### [EXERCISES TO COMPLETE]
• A. Answer these questions using the excerpt on TAK-921:
(i) Which protein is TAK-921 designed to target?
(ii) Which drug was the first claudin 18.2-targeting drug to receive regulatory approval?
(iii) In which cancers does Takeda believe the ADC has best-in-class potential?
• B. Carry on the excerpt about Takeda's TAK-921 drug, starting after its final sentence.

### [EXCERPT TO READ]
========================================================================

The other asset from the Innovent deal is TAK-921, an antibody drug conjugate (ADC) designed to target claudin 18.2, a protein abundant on tumors in gastrointestinal cancers. The 2024 FDA approval of Astellas Pharma’s Vyloy in gastric or gastroesophageal junction adenocarcinoma marked the first regulatory approval for a claudin 18.2-targeting drug. Continued interest in the target has made claudin 18.2 drug research a crowded space for drug research, Plump said.

Takeda thinks TAK-921 can stand apart from the crowd with better efficacy and safety. Nausea, constipation, and diarrhea are among the side effects of Vyloy, and many claudin 18.2-targeting drugs in development have also shown severe gastrointestinal adverse effects. Plump said Takeda has not observed such problems with its new ADC, which he attributed to the drug’s molecular design. While the market potential of TAK-921 is not as broad as that of the PD-1/IL-2 bispecific antibody from Innovent, Takeda believes the ADC has best-in-class potential in pancreatic and gastric cancers.

========================================================================

Records from a collection:
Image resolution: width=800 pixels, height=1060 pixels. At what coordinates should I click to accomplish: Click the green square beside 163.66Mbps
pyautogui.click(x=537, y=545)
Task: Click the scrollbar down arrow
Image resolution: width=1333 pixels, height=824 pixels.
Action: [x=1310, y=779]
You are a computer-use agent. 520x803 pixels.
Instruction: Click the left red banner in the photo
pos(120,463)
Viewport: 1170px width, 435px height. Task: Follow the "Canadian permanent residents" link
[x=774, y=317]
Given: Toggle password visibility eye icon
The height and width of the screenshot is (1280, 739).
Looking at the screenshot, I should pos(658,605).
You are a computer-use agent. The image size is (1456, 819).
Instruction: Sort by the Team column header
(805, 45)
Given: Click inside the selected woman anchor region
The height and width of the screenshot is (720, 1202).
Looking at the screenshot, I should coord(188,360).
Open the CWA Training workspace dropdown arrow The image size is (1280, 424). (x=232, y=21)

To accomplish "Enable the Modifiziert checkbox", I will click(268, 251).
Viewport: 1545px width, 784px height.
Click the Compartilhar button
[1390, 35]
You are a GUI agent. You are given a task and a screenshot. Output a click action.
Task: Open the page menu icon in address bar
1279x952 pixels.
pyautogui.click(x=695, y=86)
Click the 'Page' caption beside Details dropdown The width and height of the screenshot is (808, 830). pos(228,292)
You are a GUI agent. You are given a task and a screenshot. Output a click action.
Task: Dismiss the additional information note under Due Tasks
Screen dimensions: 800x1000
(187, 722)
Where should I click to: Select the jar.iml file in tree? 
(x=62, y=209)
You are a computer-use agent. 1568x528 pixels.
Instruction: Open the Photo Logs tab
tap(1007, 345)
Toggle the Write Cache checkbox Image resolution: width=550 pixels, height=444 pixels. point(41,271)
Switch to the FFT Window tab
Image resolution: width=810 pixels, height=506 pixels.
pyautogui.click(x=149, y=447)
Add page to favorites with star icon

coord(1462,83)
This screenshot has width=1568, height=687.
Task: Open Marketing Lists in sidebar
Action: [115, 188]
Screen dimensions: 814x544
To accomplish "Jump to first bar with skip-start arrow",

========================================================================

### [OUTPUTS BY TASK]
• A.
(i) Claudin 18.2
(ii) Astellas Pharma's Vyloy
(iii) Pancreatic and gastric cancers

• B.
Included in the $1.2 billion that Takeda paid Innovent is a $100 million equity investment. As the assets licensed by Takeda progress, Innovent could receive up to $10.2 billion more in milestone payments.

“Our feeling is that in the end, it’s going to prove to be one of the huge bargains, probably one of the greatest deals the industry has seen,” Plump said. “We’ll see. Of course, time will tell.”